Pesach (Passover) is the story of our exodus and redemption from Egypt. It’s an important story to keep telling and passing down to our children and our children’s children. It is a story that is best handed down by our elders.
The Olam Jewish Montessori of Beth Jacob in Irvine and Bubbe & Zayde’s Place (A Jewish Assisted Living Center) in Santa Ana realized the importance of this concept and decided to bring both groups together to enjoy a shortened version of the Seder.
On Friday, March 30, just before the traditional lunch hour, Bonnie Curkin, owner of Bubbe & Zayde’s Place, hired a bus and with the help of three aides brought over 11 residents to Congregation Beth Jacob to share this special time with the 16 children enrolled in the pre-school. The class ranges in age from 2 to 5. It is the only Jewish Montessori School in Orange County.

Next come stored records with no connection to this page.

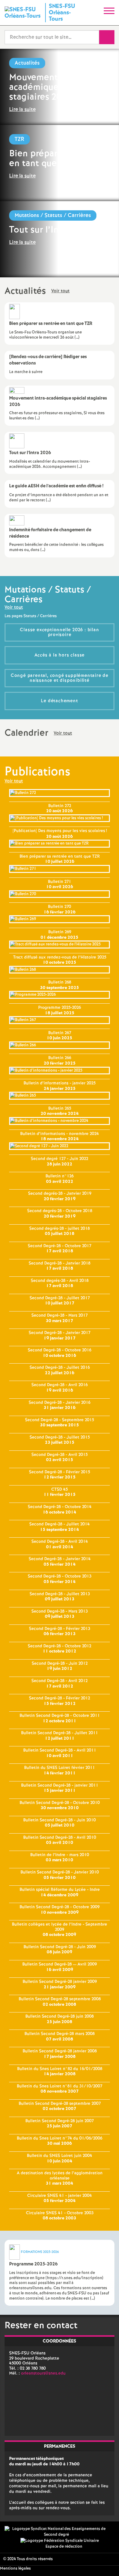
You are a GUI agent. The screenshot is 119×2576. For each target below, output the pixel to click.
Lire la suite (22, 109)
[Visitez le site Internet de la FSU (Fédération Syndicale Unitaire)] (59, 2541)
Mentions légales (15, 2568)
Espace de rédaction (63, 2546)
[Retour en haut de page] (105, 2562)
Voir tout (60, 291)
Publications (37, 772)
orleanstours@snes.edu (43, 2373)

Isabelle Harris, director and co-founder of the school, feels it is so important to create intergenerational events. According to Harris, “The two age groups have so much in common. We need to keep things short and fun for them. And according to several articles, the Montessori teaching methods are one way to help the elderly population retain their new memories, which tend to be forgotten sooner than those of their own youth. And this is such a major part of our culture to give tribute and listen to the older members of our community. It’s a very natural combination that I hope we are able to do on other holidays.”
“We were so thrilled when Isabelle called us for this mitzvah project,” Curkin said. “Our residents sometimes feel very down and ask me why they’re still alive. I tell them that it’s up to us to pass on our knowledge of Jewish history and our feelings on to the younger generations. Outings like this, where we get the little ones and the elderly together, help to take away the fear on both sides.”

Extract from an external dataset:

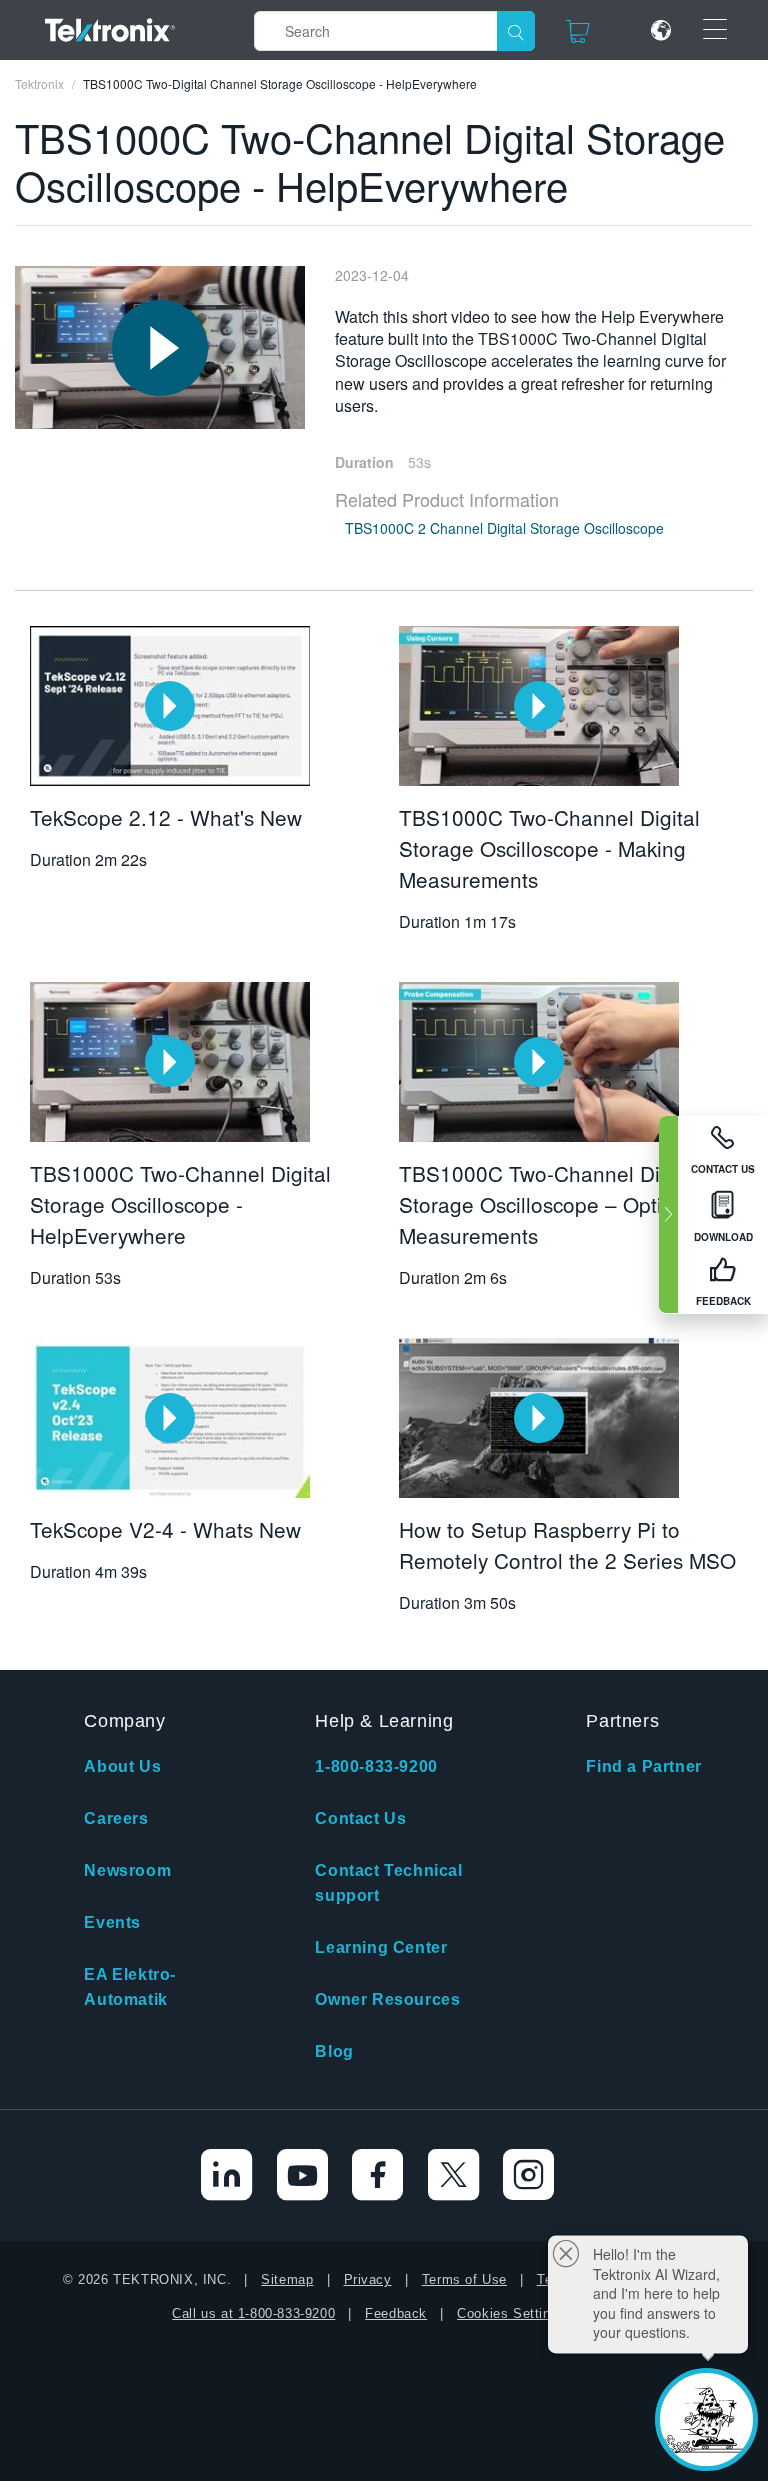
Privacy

She added, “Small children don’t always know what to make of older people, so this gives them a chance to get to know them on an intimate level. And it gives hope to our grandparents and great-grandparents that they still have something wonderful and exciting to teach and share with them. That puts a smile on their faces. More importantly, it really gives them hope. And we all want to live with hope.”

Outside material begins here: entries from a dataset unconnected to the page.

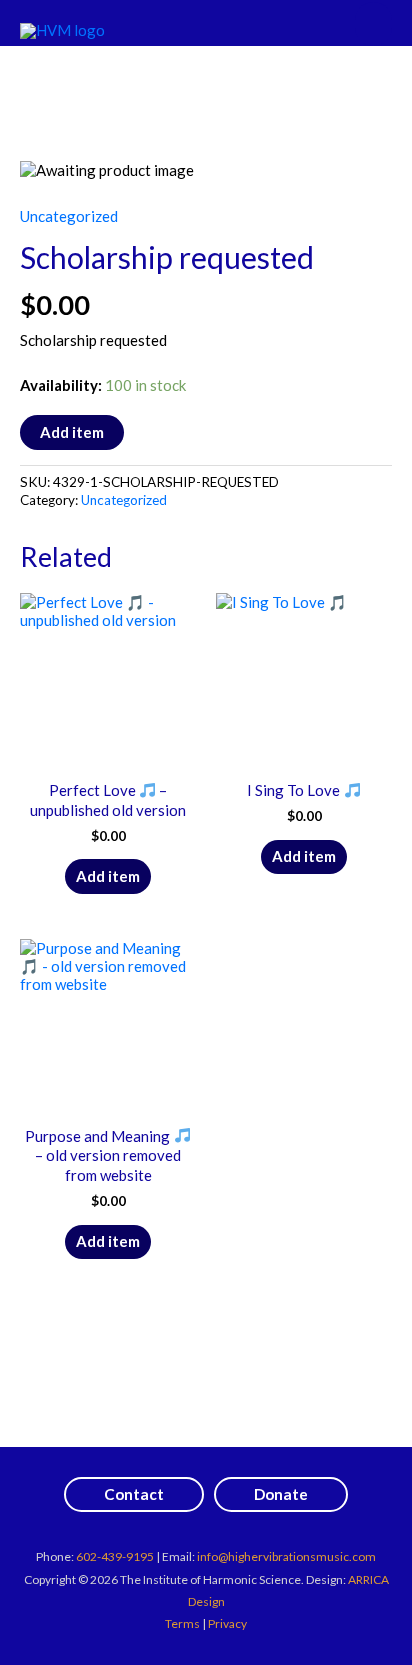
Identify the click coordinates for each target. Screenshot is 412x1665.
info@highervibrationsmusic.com (286, 1556)
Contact (134, 1494)
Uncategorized (69, 216)
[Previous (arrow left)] (35, 833)
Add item (72, 432)
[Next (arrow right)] (377, 833)
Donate (281, 1494)
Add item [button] (108, 876)
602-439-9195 (115, 1556)
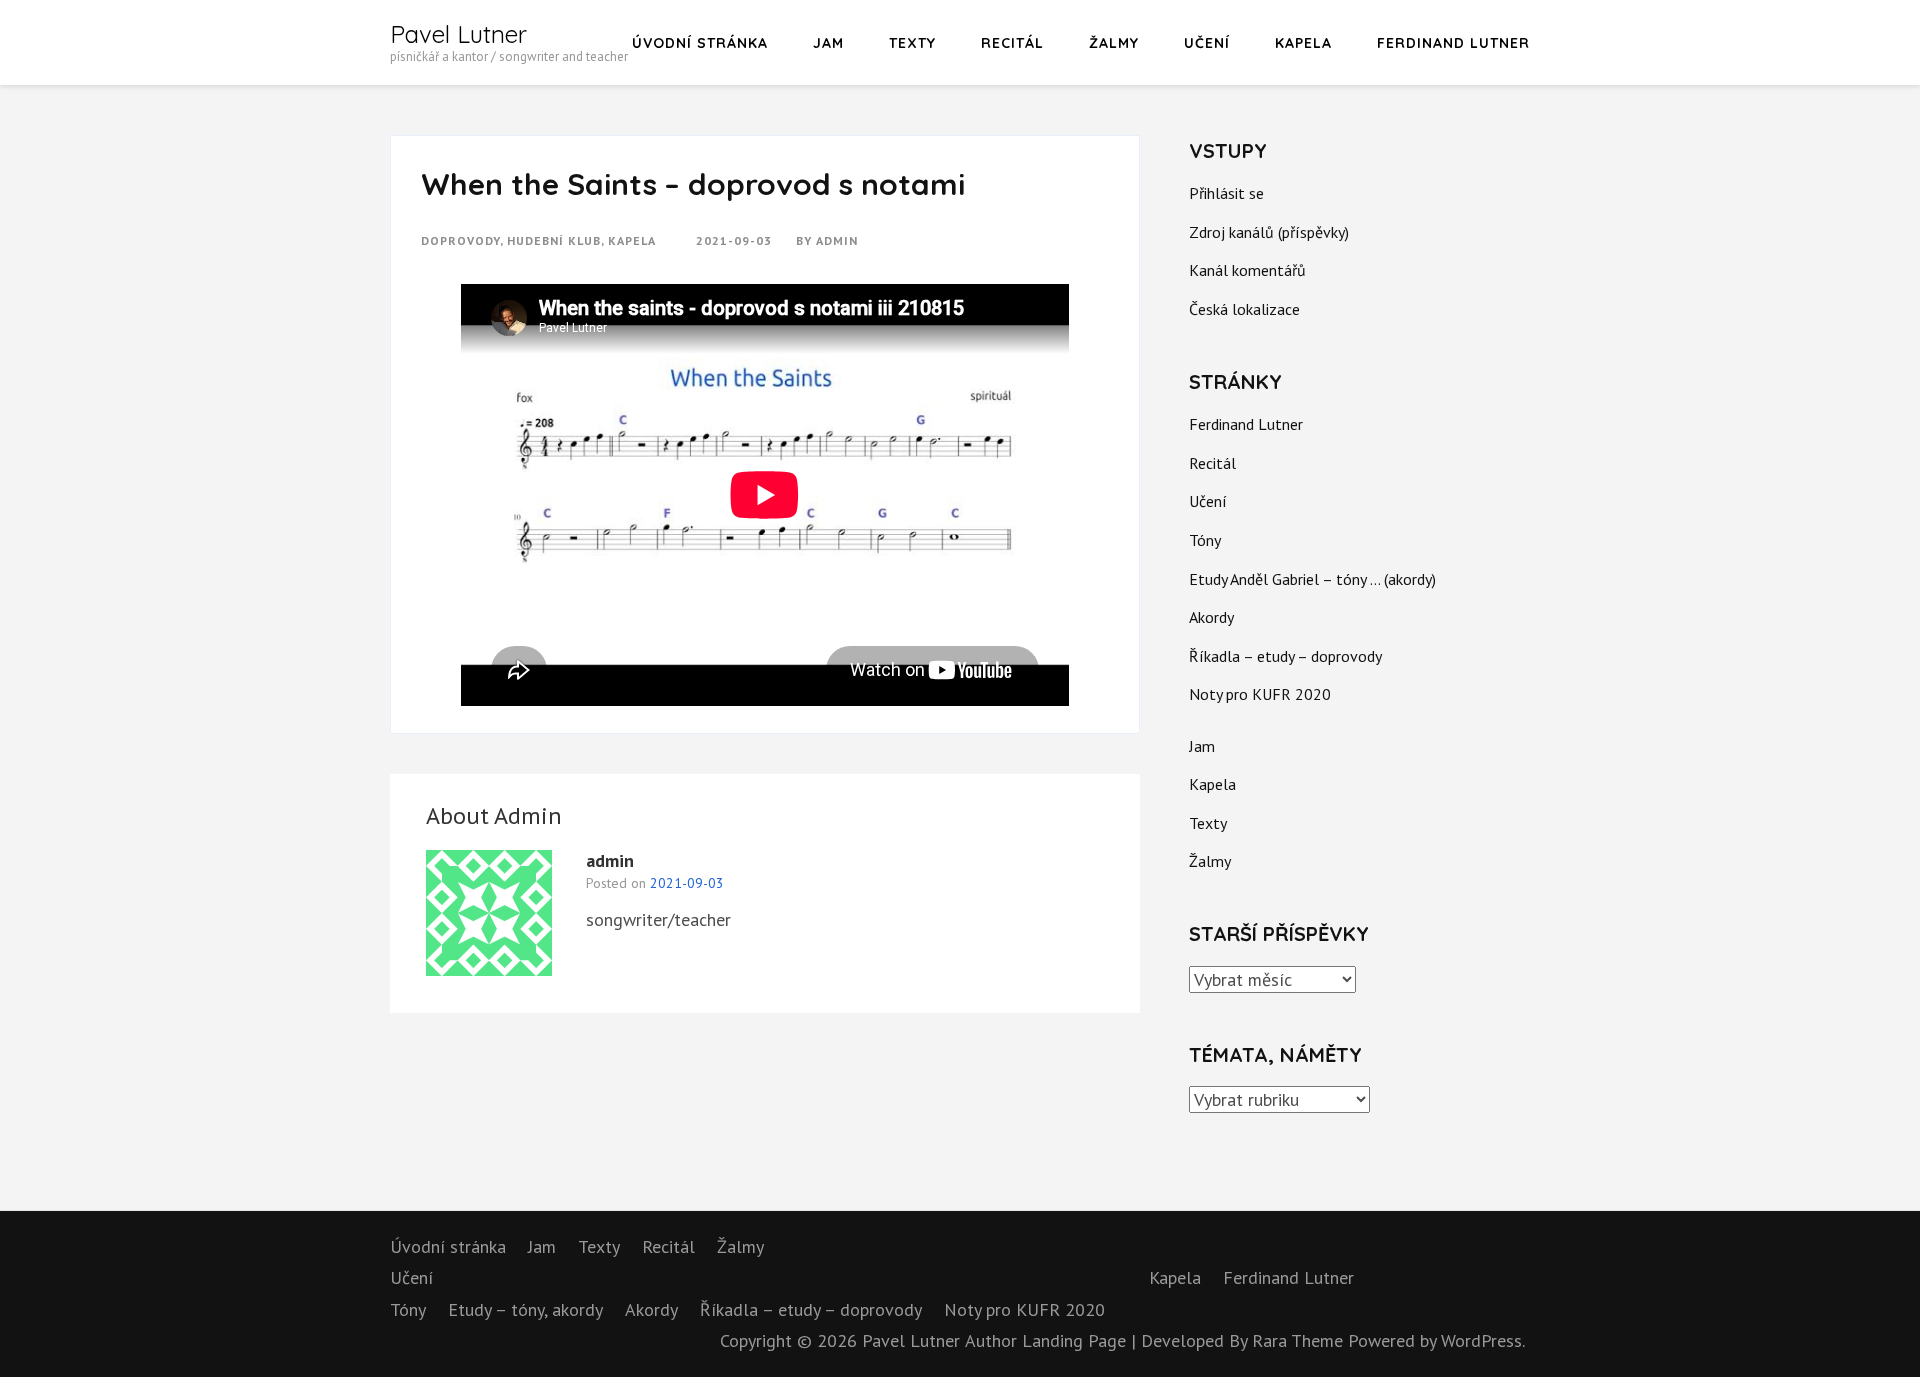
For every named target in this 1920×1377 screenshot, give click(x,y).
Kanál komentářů (1247, 270)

Robyn Farber, another one of the school’s co-founders, explained what the hope is for events of this nature: “Right now, it’s hard for both of these groups to stay up late and sit through a traditional Seder, so we want to make it a fun event that’s easy for them all to follow. The children need to know about the story, why the Seder plate has the items it does and we need to give them a sense of the importance on the need of family and community. This intergenerational component fulfills all of these points.”
It is no easy task to get a group this large and of this nature together. It was fun to watch the little ones doing the kiddush with their older counterparts, the explanation of why they need to wash hands, the blessing and the faces given over the tasting of the salted parsley, the reading of the Maggid (the group didn’t get to the four questions in a formal manner), both the blessing over and the hiding of the matzo. The group explored the significance of why we eat the unleavened bread over the course of the entire holiday.
While Harris served as the “leader,” teachers Sonya Neutel and Symone Sass got into the excitement of acting out the story, getting themselves and the children who helped with the ceremony into costumes.
Sass said it took several classes to prepare the children as to what to expect, letting them hear the story, listening to the music and talking to them about the change in their schedule, as well as the idea that they would be having visitors. As she explained, “At these tender ages, it’s hard to change what the kids feel is their norm. It upsets their sense of security. We need to get them ready as much as we possibly can.”
Congregation Beth Jacob’s Chief Operating Officer Adam Reingold was on hand to help the preschool staff keep the morning Seder running smoothly and on time. According to Reingold, “It’s an amazing school. All the parents involved had a hand in creating Olam Jewish Montessori of Beth Jacob. They have truly made it an important part of their lives to create a great community for all the families and, of course, the children. This is a wonderful way to keep the ideals of the Jewish culture continuing from one generation to another.”